9. The learned Government Advocate invited our attention to Vegnanarayaniah in the matter of (1974) 1 Mad LJ 155 : AIR 1974 Mad 313. In para 6 of the report, it is observed:
Article 215 of the Constitution says that every High Court shall be a Court of record and shall have all the powers of a Court including the power to punish for contempt of itself. This is only in recognition of the inherent powers of the High Court as a Court of record to punish for contempt of itself. No limitation has been imposed in this Article that in cases of civil contempts the Court cannot take action suo motu. It is easy to conceive of a case where no party may care to come forward to move the Court for initiating proceedings for contempt, but where the Court may consider it necessary and expedient to initiate action suo motu. It is obviously necessary in such eases that the Court should have such a power.
From the aforesaid observations it is clear that it is of no assistance to the learned Government Advocate.
10. Section 70, I.P.C., Section 5 of the Contempt of Courts Act, 1952, Section 25 of the General Clauses Act, 1897 and Article 215 of the Constitution came up for consideration in R. L. Kapur v. State of Tamil Nadu 0065/1972 : 1972CriLJ643 . It was observed (para 5):
The question is, does the power of the High Court of Madras to punish contempt of itself arise under the Contempt of Courts Act, 1952, so that under Section 25 of the General Clauses Act, 1897, Sees, 63 to 70 of the Penal Code and the relevant provisions of the Code of Criminal procedure would apply The answer to such a question is furnished by Article 215 of the Constitution and the provisions of the Contempt of Courts Act, 1952 themselves. Article 215 declares that every High Court shall be a court of record and shall have all powers of such a court including the power to punish for contempt of itself. Whether Article 215 declares the power of the High Court already existing in it by reason of its being a court, of record, or whether the Article confers the power as inherent in a court of record, the jurisdiction is a special one, not arising or derived from the Contempt of Courts Act, 1952, and, therefore, not within the purview of either the Penal Code or the Code of Criminal Procedure. Such a position is also clear from the provisions of the Contempt of Courts Act, 1952. Section 3 of that Act provides that every High Court shall have and exercise the same jurisdiction, powers and authority in accordance with the same procedure and practice to respect of contempt of courts subordinate to it as it has and exercises in respect of contempts of itself. The only limitation to the power is as provided by Sub-section (2), that it shall not take cognizance of a contempt committed in respect of a court subordinate to it where such contempt is an offence punishable under the Penal Code.

Record excerpts:
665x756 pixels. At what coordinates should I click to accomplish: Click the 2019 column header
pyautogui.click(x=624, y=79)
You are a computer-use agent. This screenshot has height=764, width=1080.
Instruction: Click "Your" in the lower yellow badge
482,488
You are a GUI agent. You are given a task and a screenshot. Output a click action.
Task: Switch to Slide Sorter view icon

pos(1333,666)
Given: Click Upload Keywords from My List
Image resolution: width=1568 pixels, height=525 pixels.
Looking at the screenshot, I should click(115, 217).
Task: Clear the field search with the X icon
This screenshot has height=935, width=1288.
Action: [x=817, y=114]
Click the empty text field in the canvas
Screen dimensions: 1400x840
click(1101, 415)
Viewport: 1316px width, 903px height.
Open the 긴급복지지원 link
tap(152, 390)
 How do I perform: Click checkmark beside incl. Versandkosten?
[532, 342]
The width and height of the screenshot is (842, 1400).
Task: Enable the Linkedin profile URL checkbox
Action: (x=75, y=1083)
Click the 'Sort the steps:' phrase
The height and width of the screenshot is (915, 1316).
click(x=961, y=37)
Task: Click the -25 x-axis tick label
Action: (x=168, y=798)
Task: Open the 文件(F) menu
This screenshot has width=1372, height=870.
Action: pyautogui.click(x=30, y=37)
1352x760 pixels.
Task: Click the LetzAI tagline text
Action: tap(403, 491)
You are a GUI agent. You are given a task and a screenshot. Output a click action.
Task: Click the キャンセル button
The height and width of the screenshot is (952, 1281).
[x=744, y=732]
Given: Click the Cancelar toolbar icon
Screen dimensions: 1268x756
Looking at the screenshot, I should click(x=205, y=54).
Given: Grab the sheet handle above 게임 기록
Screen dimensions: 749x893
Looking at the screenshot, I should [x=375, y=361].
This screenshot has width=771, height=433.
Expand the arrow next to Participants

Work required: Reproduce the contempt-of-court passage verbatim, beginning at the words "9. The learned" and stopping after "such a power.".

Solution for this exercise:
9. The learned Government Advocate invited our attention to Vegnanarayaniah in the matter of (1974) 1 Mad LJ 155 : AIR 1974 Mad 313. In para 6 of the report, it is observed:
Article 215 of the Constitution says that every High Court shall be a Court of record and shall have all the powers of a Court including the power to punish for contempt of itself. This is only in recognition of the inherent powers of the High Court as a Court of record to punish for contempt of itself. No limitation has been imposed in this Article that in cases of civil contempts the Court cannot take action suo motu. It is easy to conceive of a case where no party may care to come forward to move the Court for initiating proceedings for contempt, but where the Court may consider it necessary and expedient to initiate action suo motu. It is obviously necessary in such eases that the Court should have such a power.